#### Task brief:
Return exactly the lines below, starting with the one that has "Expand Safari sidebar options chevron" and going on through the one that has "The height and width of the screenshot is (681, 1568).".

#### Records supplied:

....

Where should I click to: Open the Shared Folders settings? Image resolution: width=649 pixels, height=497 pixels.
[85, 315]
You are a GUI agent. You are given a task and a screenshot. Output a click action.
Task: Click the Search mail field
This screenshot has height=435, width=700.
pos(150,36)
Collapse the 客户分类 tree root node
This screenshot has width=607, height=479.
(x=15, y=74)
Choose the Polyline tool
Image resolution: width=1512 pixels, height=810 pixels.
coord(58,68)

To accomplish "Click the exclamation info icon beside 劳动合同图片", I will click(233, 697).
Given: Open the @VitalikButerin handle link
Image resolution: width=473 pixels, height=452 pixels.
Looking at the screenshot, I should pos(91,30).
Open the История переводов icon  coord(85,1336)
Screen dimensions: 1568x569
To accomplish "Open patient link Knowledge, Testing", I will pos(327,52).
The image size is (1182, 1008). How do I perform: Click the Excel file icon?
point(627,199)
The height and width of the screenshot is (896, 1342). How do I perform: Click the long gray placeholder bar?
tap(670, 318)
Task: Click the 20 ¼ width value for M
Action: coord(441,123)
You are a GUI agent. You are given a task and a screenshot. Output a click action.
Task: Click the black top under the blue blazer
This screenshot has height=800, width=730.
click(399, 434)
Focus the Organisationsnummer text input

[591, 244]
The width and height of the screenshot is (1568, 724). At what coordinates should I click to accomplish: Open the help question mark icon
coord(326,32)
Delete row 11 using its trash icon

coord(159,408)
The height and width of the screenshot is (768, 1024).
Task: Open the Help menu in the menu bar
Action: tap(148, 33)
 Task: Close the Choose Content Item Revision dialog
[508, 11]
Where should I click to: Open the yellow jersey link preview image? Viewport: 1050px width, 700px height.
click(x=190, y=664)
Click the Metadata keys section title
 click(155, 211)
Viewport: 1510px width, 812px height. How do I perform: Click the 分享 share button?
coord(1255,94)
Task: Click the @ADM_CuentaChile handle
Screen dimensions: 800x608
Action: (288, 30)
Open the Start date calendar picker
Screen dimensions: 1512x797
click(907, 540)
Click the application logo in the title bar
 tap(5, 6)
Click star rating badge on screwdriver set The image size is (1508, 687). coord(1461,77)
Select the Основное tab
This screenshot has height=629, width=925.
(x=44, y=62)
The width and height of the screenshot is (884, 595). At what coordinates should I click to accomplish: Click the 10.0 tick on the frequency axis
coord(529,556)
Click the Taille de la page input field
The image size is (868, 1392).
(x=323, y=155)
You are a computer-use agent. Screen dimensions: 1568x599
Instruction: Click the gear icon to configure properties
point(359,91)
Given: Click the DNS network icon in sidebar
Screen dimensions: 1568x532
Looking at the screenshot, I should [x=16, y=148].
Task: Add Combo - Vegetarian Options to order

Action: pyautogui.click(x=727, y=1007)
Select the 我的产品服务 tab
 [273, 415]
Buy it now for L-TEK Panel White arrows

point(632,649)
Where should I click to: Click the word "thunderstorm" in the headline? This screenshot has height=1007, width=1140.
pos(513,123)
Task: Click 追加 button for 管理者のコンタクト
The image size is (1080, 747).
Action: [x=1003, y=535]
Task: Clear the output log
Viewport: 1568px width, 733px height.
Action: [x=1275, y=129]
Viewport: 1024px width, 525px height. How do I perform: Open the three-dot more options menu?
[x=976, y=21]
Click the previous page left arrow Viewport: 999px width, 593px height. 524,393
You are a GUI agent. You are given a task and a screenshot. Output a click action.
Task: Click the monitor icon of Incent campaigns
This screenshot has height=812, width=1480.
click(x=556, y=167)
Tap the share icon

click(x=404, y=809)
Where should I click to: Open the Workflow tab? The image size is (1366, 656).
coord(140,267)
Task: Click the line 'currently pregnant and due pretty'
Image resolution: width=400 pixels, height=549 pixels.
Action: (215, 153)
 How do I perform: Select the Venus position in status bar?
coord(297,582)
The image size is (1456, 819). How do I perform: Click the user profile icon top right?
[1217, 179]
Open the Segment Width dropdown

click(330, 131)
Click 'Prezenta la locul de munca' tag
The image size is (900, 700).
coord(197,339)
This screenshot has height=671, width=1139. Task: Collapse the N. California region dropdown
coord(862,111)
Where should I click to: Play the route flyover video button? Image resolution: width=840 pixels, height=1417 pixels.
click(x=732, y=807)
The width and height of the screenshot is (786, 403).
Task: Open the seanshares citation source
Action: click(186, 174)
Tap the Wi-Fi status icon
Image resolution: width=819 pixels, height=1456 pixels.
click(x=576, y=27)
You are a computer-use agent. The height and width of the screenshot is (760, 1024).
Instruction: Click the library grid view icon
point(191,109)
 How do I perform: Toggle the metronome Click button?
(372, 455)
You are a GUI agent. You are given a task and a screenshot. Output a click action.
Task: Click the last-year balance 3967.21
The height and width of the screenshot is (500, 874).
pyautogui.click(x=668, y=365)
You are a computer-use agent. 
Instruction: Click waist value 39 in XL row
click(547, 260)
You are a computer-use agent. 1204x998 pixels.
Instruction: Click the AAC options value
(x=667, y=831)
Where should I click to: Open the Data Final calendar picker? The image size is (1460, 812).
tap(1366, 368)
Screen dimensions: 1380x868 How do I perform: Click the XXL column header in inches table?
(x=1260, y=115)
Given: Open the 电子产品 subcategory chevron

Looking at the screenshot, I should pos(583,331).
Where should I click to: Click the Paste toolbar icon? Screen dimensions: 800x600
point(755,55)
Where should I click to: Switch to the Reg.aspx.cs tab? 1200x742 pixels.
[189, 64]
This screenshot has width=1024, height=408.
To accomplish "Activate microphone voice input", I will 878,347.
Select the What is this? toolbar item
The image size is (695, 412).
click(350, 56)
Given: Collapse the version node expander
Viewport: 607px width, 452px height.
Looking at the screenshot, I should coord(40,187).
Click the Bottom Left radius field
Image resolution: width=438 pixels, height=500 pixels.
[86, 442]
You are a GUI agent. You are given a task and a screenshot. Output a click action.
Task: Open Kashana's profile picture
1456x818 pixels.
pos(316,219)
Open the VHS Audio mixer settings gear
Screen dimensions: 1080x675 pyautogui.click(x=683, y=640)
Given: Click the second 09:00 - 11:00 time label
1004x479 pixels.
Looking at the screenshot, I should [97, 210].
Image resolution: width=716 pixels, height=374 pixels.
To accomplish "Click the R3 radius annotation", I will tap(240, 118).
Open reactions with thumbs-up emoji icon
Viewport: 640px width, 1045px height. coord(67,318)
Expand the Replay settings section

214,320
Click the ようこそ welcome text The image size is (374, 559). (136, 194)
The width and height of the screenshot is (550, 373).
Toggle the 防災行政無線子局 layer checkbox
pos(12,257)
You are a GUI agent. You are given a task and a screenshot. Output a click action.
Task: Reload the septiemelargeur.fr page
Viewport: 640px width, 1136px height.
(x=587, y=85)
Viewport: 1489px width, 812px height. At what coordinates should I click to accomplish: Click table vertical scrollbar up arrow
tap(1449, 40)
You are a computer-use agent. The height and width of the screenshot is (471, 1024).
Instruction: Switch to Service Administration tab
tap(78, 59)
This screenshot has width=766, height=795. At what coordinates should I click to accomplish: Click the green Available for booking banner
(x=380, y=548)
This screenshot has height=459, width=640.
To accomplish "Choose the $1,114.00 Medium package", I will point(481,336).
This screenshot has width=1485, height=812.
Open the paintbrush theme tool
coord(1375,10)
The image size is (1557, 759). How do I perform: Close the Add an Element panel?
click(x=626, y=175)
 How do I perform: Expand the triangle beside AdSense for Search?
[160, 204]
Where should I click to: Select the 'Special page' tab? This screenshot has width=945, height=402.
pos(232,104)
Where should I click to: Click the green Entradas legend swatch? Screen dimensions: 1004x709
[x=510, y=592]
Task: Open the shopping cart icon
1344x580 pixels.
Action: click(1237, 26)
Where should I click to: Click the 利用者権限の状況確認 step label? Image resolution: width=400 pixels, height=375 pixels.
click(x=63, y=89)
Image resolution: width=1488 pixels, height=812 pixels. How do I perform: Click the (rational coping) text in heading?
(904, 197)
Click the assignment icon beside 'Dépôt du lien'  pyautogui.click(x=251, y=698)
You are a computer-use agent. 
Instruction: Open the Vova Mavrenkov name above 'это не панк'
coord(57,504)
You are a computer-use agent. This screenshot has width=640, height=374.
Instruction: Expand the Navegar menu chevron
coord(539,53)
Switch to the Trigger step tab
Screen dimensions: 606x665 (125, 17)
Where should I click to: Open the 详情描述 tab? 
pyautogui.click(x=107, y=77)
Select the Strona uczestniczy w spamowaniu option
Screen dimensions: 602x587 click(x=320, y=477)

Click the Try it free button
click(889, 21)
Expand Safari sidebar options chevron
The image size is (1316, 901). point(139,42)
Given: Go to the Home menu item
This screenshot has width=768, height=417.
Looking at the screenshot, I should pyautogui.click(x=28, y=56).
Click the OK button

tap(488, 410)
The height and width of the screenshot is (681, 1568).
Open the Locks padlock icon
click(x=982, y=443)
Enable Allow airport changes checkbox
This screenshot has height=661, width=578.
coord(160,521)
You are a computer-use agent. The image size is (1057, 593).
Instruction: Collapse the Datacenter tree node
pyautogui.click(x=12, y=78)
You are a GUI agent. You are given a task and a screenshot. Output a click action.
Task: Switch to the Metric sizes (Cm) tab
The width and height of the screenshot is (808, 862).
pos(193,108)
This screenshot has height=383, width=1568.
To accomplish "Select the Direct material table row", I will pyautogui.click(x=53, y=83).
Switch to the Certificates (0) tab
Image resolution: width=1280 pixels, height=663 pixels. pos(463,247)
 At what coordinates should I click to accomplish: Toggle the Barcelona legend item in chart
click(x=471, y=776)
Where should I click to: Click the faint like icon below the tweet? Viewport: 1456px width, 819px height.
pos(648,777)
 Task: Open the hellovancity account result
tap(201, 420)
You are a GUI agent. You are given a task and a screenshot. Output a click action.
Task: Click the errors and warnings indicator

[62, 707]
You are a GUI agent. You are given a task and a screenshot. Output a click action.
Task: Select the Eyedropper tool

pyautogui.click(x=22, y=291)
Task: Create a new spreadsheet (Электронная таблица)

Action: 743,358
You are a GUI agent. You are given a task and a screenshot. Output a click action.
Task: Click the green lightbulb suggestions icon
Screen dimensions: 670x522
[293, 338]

....

#### Finished task:
Expand Safari sidebar options chevron
The image size is (1316, 901). point(139,42)
Given: Go to the Home menu item
This screenshot has width=768, height=417.
Looking at the screenshot, I should pyautogui.click(x=28, y=56).
Click the OK button

tap(488, 410)
The height and width of the screenshot is (681, 1568).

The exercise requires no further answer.